## EXERCISE INSTRUCTIONS
Could you update the listing from its beginning through the line containing "(642, 233).", inclusive, changing "Locate an element on the screen" to "Find an element on the screen" and leaving everything else as is, then return only those lines?

## PROVIDED INFORMATION
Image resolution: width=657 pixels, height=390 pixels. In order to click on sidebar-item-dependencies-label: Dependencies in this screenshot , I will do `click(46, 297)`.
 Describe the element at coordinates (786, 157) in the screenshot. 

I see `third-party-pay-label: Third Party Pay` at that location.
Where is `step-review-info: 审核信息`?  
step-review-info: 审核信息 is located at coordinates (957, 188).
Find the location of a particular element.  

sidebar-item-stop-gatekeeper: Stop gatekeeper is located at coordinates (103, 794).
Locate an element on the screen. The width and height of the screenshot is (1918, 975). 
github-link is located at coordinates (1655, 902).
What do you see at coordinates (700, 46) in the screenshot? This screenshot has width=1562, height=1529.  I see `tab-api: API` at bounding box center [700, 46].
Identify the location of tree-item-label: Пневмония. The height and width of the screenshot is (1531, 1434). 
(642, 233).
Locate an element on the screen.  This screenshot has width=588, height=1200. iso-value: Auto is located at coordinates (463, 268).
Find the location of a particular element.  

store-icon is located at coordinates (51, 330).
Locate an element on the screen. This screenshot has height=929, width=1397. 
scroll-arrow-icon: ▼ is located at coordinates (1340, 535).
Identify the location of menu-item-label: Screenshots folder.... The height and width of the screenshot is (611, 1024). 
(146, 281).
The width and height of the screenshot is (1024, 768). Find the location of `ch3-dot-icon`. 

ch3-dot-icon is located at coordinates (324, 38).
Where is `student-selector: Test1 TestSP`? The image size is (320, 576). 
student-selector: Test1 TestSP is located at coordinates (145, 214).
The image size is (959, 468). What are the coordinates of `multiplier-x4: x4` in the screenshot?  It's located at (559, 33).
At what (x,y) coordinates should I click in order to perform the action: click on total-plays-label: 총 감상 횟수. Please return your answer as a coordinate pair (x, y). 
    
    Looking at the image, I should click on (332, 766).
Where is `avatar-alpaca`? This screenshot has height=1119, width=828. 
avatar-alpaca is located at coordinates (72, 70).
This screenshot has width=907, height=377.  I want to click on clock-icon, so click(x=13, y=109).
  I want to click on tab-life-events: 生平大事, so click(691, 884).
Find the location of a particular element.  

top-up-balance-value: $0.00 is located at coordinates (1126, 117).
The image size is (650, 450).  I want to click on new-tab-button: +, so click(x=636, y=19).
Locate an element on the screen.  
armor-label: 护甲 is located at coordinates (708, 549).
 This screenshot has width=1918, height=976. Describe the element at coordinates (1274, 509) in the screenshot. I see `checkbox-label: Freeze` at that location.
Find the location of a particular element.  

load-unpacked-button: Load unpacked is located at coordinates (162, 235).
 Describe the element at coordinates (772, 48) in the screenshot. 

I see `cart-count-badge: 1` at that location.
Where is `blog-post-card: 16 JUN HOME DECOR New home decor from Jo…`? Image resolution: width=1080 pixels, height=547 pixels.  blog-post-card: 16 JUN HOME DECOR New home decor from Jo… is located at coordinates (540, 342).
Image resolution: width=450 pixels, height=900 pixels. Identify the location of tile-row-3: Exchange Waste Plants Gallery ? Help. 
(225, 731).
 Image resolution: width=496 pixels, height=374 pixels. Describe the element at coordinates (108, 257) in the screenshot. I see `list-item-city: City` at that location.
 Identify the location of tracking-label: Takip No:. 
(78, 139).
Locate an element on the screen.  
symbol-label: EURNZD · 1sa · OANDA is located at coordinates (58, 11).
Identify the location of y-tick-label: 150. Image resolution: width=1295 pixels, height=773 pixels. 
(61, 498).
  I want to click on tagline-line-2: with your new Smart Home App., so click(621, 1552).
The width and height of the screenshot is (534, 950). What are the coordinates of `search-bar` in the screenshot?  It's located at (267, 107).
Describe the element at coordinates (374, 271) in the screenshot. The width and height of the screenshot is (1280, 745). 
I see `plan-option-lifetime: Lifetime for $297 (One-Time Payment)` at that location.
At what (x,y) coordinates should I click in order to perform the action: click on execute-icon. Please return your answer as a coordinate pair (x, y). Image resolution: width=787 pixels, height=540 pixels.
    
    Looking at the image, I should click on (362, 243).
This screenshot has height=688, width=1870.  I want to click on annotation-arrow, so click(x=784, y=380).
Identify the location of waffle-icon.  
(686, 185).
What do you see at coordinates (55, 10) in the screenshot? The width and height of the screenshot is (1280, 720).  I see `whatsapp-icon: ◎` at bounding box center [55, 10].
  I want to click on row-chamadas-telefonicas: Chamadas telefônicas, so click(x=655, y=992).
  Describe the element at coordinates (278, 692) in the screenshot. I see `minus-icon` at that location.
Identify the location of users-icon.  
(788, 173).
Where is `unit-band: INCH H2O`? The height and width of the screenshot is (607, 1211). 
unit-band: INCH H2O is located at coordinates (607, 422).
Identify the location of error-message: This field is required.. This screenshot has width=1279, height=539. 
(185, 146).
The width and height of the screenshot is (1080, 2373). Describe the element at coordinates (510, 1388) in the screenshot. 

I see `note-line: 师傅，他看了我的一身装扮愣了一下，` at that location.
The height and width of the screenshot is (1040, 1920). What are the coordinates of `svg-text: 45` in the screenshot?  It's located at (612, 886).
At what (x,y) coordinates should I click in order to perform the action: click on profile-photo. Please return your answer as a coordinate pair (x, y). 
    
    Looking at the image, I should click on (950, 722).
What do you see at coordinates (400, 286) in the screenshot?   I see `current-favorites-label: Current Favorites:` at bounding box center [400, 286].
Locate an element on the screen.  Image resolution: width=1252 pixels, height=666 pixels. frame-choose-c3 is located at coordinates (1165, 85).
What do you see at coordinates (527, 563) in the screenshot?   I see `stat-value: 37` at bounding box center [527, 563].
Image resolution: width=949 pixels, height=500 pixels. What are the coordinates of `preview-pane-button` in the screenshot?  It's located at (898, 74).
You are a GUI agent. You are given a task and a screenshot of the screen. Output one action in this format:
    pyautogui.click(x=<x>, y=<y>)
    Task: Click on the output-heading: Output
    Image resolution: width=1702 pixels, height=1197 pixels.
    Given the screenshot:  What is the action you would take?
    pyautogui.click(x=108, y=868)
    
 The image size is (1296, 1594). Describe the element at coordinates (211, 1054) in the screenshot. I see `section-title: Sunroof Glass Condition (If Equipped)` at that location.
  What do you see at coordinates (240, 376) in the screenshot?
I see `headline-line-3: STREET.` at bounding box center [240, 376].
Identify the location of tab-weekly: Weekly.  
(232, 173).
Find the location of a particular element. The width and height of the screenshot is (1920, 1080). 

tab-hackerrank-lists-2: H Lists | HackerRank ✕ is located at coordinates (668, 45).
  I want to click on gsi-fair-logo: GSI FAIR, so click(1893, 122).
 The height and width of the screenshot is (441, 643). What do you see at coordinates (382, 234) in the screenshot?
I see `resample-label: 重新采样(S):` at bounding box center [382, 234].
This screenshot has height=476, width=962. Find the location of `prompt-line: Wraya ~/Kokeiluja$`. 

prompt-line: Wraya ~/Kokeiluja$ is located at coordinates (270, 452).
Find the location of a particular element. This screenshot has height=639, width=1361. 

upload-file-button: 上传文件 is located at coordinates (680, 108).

## PROBLEM SOLUTION
Image resolution: width=657 pixels, height=390 pixels. In order to click on sidebar-item-dependencies-label: Dependencies in this screenshot , I will do `click(46, 297)`.
 Describe the element at coordinates (786, 157) in the screenshot. 

I see `third-party-pay-label: Third Party Pay` at that location.
Where is `step-review-info: 审核信息`?  
step-review-info: 审核信息 is located at coordinates (957, 188).
Find the location of a particular element.  

sidebar-item-stop-gatekeeper: Stop gatekeeper is located at coordinates (103, 794).
Find an element on the screen. The width and height of the screenshot is (1918, 975). 
github-link is located at coordinates (1655, 902).
What do you see at coordinates (700, 46) in the screenshot? This screenshot has width=1562, height=1529.  I see `tab-api: API` at bounding box center [700, 46].
Identify the location of tree-item-label: Пневмония. The height and width of the screenshot is (1531, 1434). 
(642, 233).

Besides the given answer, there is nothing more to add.